That Which Kills Can Also Heal

That which heals can also kill.

That's the central and intentional leit motif of my first-year "Health, Spirituality, and Religion" course, which is functionally an Intro to World Religions course with a thematic focus upon healing.

The central theme, repeated over and over again, is that the question is not "Is this religious tradition, or religion in general, healthy or toxic?" but rather "What in this tradition is healing? What in this tradition is toxic?" We consider the fact that numerous studies have shown that persons with a strongly held religious faith and who are well-integrated into a religious community tend to have better healthcare outcomes than those who are neither, whilst at the same time certain aspects of certain traditions can lead people to avoid certain healthcare options or, even worse, can cause inflict various forms of injuries. As I regularly repeat, religion X at its best is incredibly life-affirming, and at its worst incredibly life-destroying.

By my way of thinking, this is the only reasonable and responsible way to approach the question of Christianity in the context of recent developments in American and indeed global politics. The reality is that there is a surge in extreme Right-wing politics globally, and it would be disingenuous to deny either that this is happening or that much of these politics are not couched in terms of Christian faith, Christian identity, etc. Like it or not, this stuff is harmful and often wrapped in a Christian flag. That needs to be acknowledged, by Christians not least of all. At the same time, it would be disingenuous to deny that there aren't Christians fighting back against that. Yes, Marine Le Pen is a practicing Catholic, and her National Front an affront to human decency (although to her credit, she has cleaned it up to a large extent; it is literally not her father's National Front, as she expelled him from the party that he led and helped found due to his rank anti-Semitism), but Catholic social teaching also was crucial in liberation theology's turn towards the poor, the development of sanctuary cities in the US, etc. Yes, Christianity can kill, but it can also heal.

Lonergan is clear about what distinguishes religion that heals from religion that kills.
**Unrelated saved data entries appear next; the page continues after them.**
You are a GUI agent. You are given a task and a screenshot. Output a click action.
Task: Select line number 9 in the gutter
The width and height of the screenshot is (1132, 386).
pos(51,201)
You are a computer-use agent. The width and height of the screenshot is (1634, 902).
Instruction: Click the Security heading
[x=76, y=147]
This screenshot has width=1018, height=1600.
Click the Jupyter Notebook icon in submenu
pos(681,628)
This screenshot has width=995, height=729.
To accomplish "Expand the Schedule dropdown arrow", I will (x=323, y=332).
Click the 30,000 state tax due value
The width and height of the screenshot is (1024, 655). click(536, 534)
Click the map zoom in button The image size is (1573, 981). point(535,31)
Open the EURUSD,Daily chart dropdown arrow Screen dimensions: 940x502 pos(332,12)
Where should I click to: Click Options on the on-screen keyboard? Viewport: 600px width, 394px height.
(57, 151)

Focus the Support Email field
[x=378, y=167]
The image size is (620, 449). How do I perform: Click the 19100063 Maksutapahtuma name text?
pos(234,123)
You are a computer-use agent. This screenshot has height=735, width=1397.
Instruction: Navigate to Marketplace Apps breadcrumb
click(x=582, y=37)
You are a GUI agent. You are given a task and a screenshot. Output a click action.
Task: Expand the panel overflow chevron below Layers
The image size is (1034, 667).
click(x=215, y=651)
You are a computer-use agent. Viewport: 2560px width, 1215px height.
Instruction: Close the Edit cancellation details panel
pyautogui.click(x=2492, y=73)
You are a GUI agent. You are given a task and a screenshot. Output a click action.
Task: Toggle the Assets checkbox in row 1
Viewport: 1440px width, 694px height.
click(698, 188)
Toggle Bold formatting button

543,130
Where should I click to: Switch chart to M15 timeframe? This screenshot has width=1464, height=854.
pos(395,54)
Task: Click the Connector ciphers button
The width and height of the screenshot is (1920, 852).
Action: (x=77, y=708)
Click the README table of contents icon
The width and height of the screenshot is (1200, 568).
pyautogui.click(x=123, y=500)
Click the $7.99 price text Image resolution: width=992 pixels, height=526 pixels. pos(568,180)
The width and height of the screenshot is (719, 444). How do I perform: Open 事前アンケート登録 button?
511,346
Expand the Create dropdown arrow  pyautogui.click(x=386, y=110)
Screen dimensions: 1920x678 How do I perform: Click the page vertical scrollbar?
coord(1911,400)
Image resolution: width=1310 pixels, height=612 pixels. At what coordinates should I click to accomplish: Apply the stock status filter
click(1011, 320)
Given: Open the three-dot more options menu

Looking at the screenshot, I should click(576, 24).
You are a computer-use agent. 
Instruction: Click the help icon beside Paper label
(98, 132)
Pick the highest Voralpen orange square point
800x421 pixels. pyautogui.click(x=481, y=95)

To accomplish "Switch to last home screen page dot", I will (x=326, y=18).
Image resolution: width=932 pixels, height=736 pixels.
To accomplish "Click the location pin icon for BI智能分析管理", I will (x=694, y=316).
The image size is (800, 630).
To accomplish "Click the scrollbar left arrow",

He doesn't use quite that rubric, but the idea is there. He talks about religious conversion, by which he means not conversion to a specific religion but rather to a particular way of being in the world. The religiously converted moves beyond parochial self-interest and even parochial group-interest, and towards a universal love for all persons, even in principle all matter (Teilhard de Chardin is on the theological outs these days, but his focus upon love and matter perhaps needs some second and third looks in the face of the ecological crisis). Although a practicing Jesuit and loyal cleric of the Catholic Church, Lonergan does not argue that Christianity has a monopoly on such love, nor that every self-declared Christian or Catholic possesses it. Rather, he envisions it as something that occurs in some Christians, in some Jews, in some Muslims, in some Buddhists, in some Taoists, in some Hindus, in some atheists...and which does not occur in others. When I hear the words of the modern Catholic Gloria, "Peace to people of goodwill," I am reminded of this idea: there are people of goodwill in all these traditions, and people of ill will as well. That is the line that truly divides us, not those between traditions.

I would argue that this is the crux of where we are today. We are being told that there is a clash of civilizations, Christian versus Muslim, white versus dark. This was implicit for much of the Bush II years, despite Bush II's (I have come to believe quite sincere but ultimately unconvincing) efforts to deny this message, and under Trump the euphemisms are going to all but disappear. Trump is many things, but a person of goodwill he is not. But this clash of civilizations is not the real conflict. The real conflict is between those who are motivated by love on the one hand, and those who are motivated by parochial self- and group- interest on the other. It's between those who understand intuitively that the declaration "Black Lives Matter" is implicitly a statement that all lives matter, and those who are so immersed in zero sum thinking that they see an explicit affirmation of the significance of black lives as a denial of their own significance. It is not a clash of civilizations, but rather a clash between civilization and barbarism.